## start

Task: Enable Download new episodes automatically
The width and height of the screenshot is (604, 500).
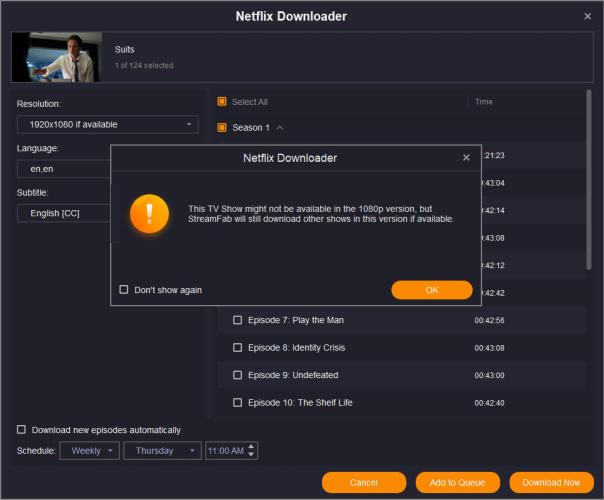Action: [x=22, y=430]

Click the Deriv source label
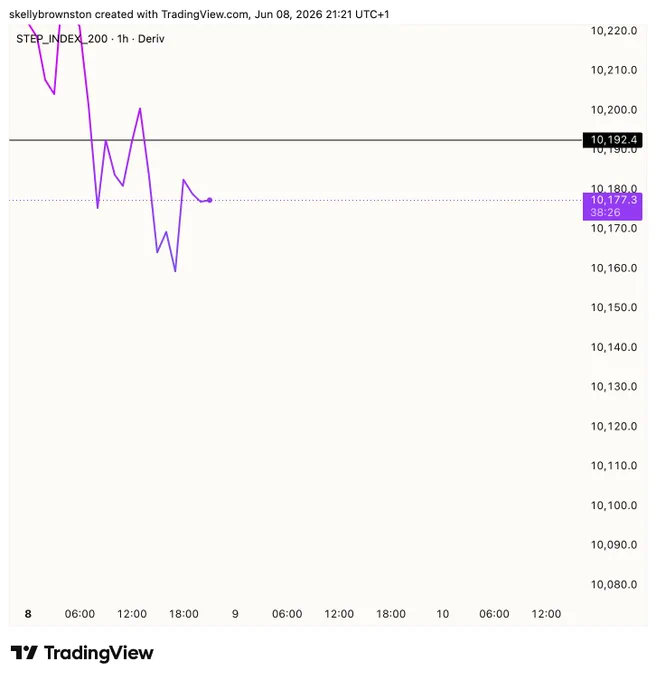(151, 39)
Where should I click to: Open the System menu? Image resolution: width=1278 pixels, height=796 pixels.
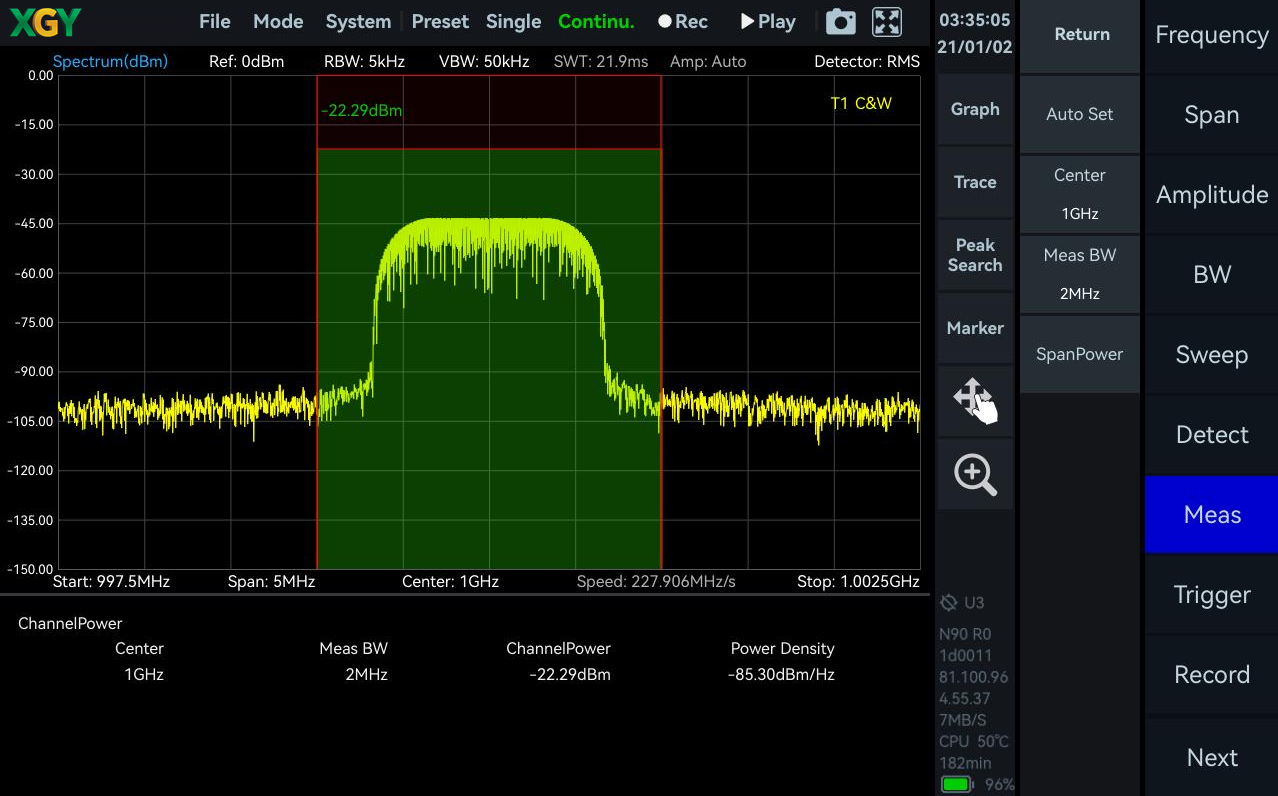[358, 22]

## end
## start

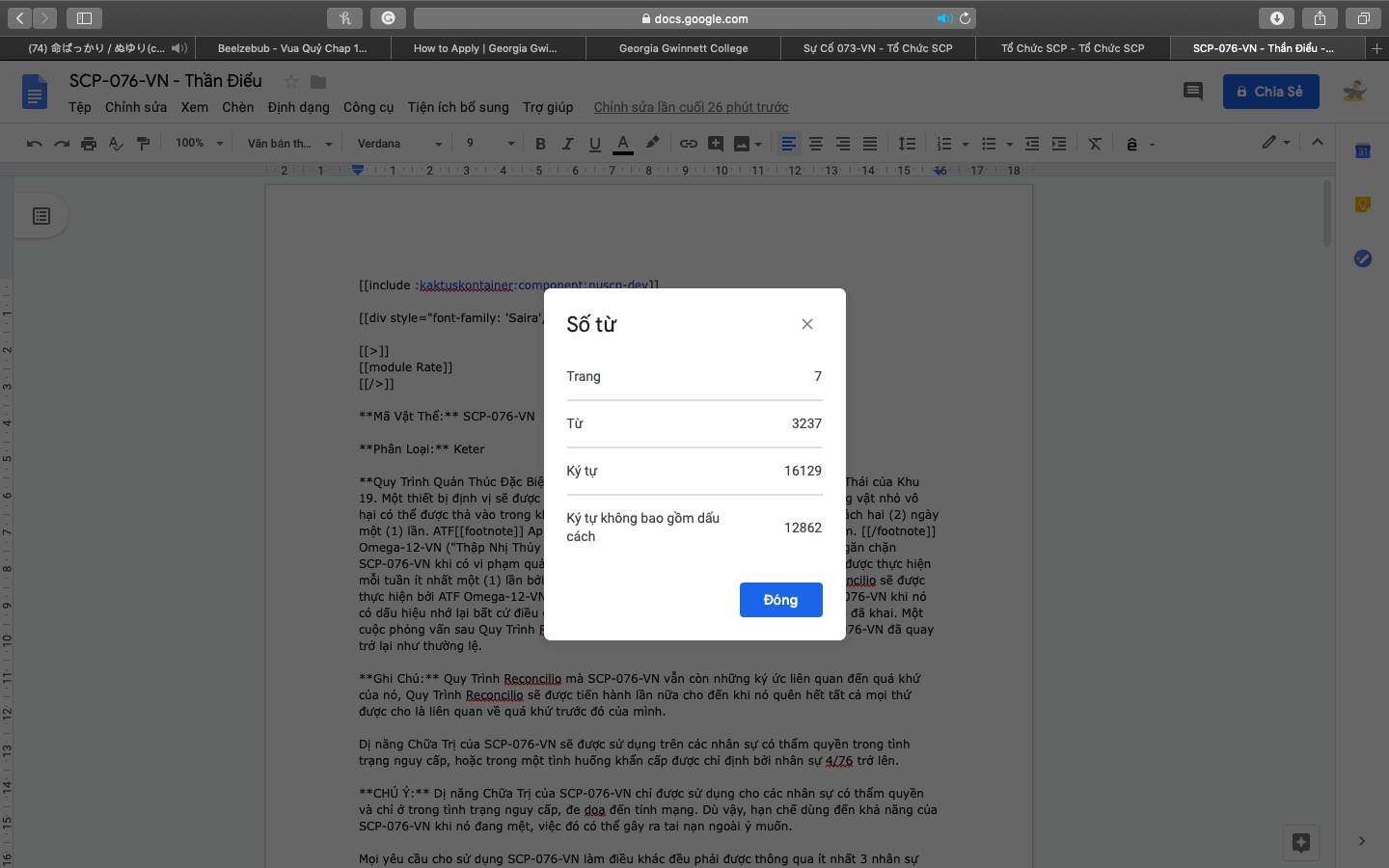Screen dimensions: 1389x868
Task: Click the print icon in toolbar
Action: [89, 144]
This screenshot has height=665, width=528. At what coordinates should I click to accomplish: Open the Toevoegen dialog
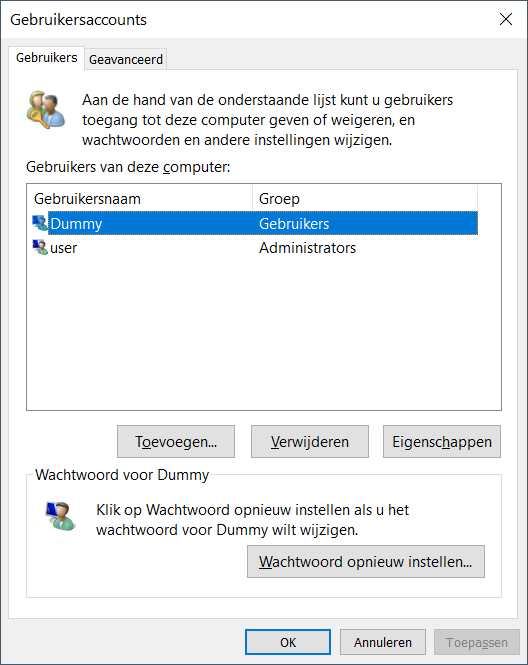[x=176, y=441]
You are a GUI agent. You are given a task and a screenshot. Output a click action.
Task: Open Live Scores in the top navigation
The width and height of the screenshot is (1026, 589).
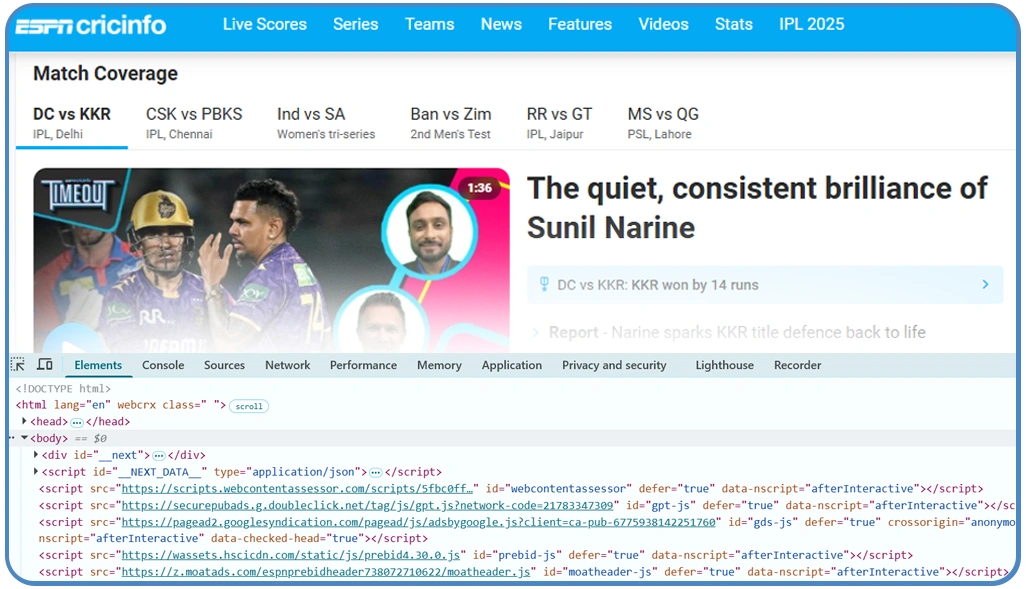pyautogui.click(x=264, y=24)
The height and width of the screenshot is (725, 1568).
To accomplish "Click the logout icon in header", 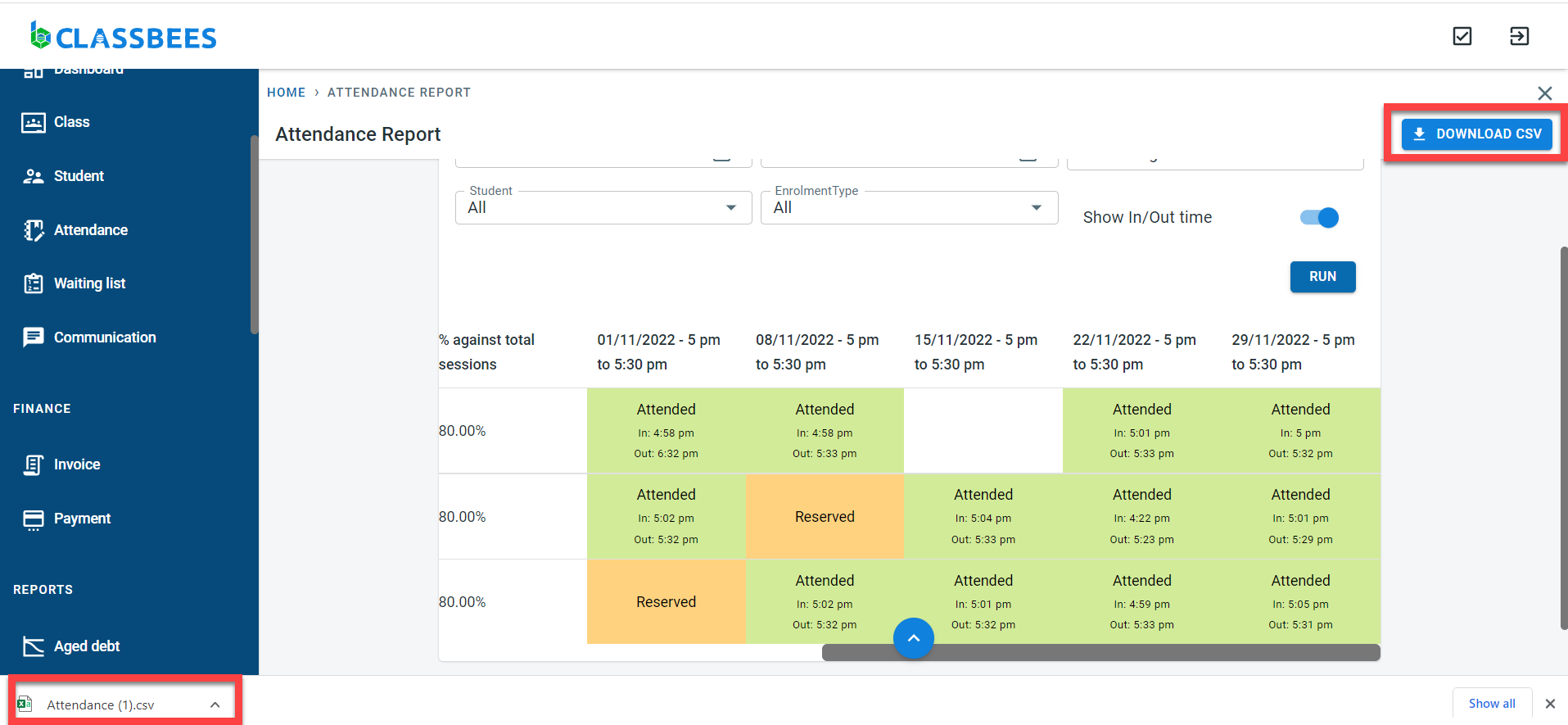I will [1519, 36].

## end

## Goal
Copy out each line of the items above that contains the string "screenshot".

## Written solution
The width and height of the screenshot is (604, 500).
This screenshot has height=665, width=528. At what coordinates should I click to accomplish: Open the Toevoegen dialog
You are a GUI agent. You are given a task and a screenshot. Output a click action.
The width and height of the screenshot is (1026, 589).
The height and width of the screenshot is (725, 1568).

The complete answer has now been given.